И тогда мы, опьяненные неожиданным успехом, выдали «вне регламента» свою коронку – «Праздник трубачей» (мамбо с 16-ю тактами соло ударника). Наш ударник Лева Кукуев чуть не раздолбал в бреке свою установку. Зал ревел от восторга.
– Во врезали по мозгам партийцам! – хрипел Лева, таща за кулисы свои барабаны.
– Кто сказал «дали партийцам по мозгам»? – дрожа от возмущения, полушепотом спросил ответственный за концерт работник райкома Семиохин, неожиданно появившийся за кулисами. Ткнул в меня пальцем – Это он сказал? Подождите, с вами мы еще разберемся!

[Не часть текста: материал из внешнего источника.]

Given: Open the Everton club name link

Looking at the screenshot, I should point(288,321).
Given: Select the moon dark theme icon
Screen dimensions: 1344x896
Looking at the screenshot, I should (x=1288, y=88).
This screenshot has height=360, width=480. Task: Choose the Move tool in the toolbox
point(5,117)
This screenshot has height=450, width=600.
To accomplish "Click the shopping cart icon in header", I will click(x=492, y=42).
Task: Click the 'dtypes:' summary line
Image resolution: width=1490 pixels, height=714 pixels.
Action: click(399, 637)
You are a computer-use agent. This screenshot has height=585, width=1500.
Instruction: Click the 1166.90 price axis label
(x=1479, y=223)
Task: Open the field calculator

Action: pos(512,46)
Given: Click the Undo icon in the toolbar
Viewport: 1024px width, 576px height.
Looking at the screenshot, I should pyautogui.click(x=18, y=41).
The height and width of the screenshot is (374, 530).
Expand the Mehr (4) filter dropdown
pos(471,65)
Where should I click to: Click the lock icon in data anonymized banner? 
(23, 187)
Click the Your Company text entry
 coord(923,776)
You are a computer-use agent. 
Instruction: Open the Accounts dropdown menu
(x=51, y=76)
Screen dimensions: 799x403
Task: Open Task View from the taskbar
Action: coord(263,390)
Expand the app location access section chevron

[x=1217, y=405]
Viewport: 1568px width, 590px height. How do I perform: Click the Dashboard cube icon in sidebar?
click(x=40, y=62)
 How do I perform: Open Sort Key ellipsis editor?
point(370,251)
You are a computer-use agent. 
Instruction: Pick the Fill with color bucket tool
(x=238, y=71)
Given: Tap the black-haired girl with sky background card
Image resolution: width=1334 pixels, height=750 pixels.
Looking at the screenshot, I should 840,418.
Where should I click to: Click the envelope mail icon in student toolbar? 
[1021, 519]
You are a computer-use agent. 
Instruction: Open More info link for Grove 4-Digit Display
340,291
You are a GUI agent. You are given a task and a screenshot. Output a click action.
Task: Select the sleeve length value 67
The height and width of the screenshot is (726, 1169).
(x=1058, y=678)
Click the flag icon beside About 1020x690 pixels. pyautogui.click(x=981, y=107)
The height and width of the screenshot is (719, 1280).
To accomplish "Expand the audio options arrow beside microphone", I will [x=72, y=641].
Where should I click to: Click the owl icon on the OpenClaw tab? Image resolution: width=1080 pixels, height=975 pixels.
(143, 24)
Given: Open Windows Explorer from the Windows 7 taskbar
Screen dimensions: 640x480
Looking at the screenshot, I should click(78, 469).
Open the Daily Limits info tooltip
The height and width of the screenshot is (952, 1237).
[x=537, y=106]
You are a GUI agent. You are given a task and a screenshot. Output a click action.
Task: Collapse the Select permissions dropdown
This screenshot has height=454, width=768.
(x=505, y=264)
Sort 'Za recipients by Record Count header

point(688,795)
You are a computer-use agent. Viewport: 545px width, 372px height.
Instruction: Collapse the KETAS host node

Я был единственный из оркестрантов, кого Семиохин знал по совместной учебе в институте. В то время в любом учреждении (тем более в вузе) было два типа людей. Одни «грызли науку», сочиняли стихи, играли или пели, занимались спортом, коллекционировали, рыбачили или увлекались искусством. Другие «разбирались» с ними. И чем больше и круче были разборки, тем виднее и заметнее рос их авторитет. Так как я никогда не был ни пионером, ни комсомольцем, то и был тем самым «материалом», на котором комсомольские активисты делали свои карьеры, пополняя всевозможные «органы». Лесохозяйственный институт был кузницей кадров комсомольских функционеров всех уровней. Его выпускниками были и первый секретарь обкома комсомола, и третий, и тот же Семиохин.